The p-value did not change, which means the overall significance of the model stayed the same. However, the R-squared decreased slightly because removing a variable reduces the amount of variation explained by the model, especially since some of the variables are categorical. I think this model is still a good choice because it is easier to understand and interpret.
The model equation is value = 14200 - 7.023(year) + 2.910(income lower middle) + 5,594(income upper middle)
Visualization
Year is a significant variable, while age and income are partially significant since some categories are significant and others are not. However, I chose to focus on year and income because they make the visualization clearer and easier to interpret. Age has many categories, so I think will be a little messy.
I used group_by() to group the data by year and income. Then, I used summarize() to calculate the average child mortality rate for each group.
Bar Graph of child mortality rate by year and income
ggplot(data_sumary, aes(x = year, y = avg_value, fill = income )) +geom_bar(stat ="identity", position ="dodge", width =0.9) +scale_fill_brewer(palette ="Set1") +labs(title ="Child Mortality rate by Year and Income",caption ="UNICEF Child Health Dataset",x ="Year",y ="Deaths per 1,000 live births" ,fill ="Income level") +theme_minimal(base_size =12)
Essay
Before starting, I cleaned the environment. After loading the data, I used filter() to remove missing values from the variables that were important for my analysis. Then, I used linear regression to identify the most significant variables. After that, I used group_by() and summarize() to organize the data and calculate the average values for my visualization.
The visualization represents child mortality rate by year and income level. It shows that low-income countries have higher mortality rates, while high-income countries have lower rates. It also shows that mortality decreases over time.

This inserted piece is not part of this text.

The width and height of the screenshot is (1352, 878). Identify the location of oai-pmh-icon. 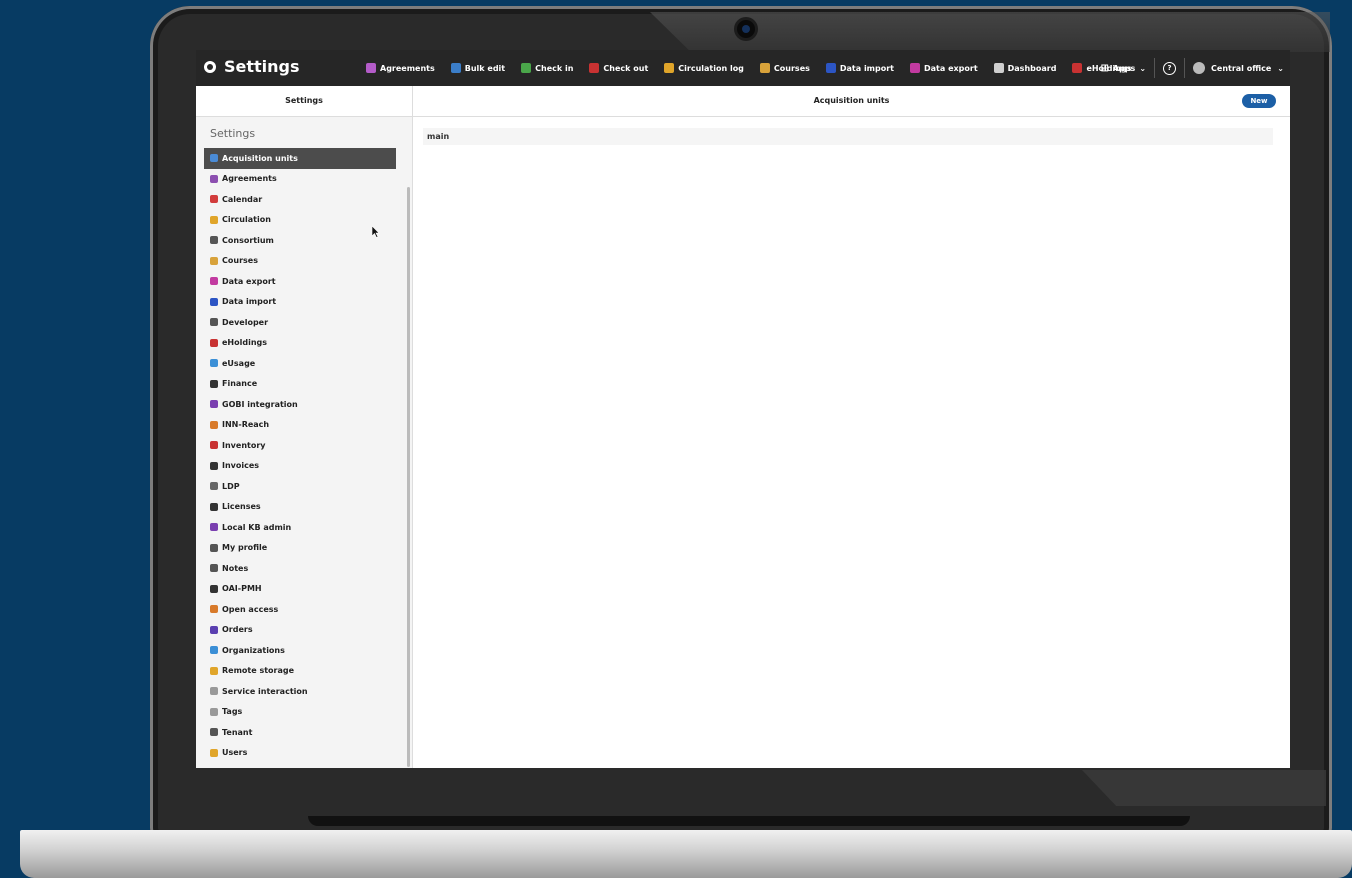
(214, 588).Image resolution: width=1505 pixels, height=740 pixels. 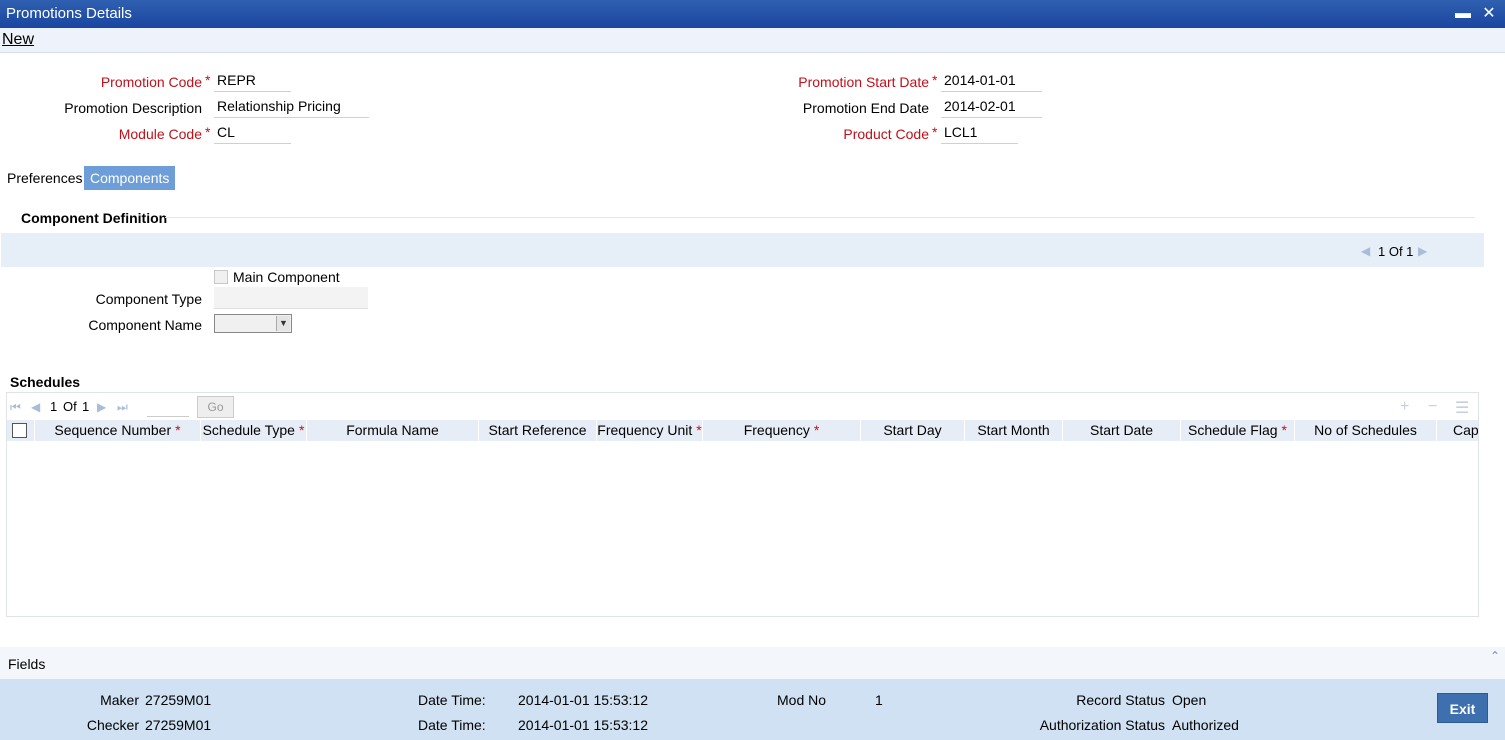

My first choice was to use the age variable, but it has many categories and only some of them are significant. This made the graph harder to read and more confusing. I wasn’t sure if the graph should include only the significant value or all of them. I also noticed variables like age context and age policy, but I don’t think they are easy to understand or necessary. Because of this, I decided to use income instead, since it is simpler and makes the graph clearer. I wish I could have created a good bar graph with age to show the different age groups affected, but it was difficult to present clearly.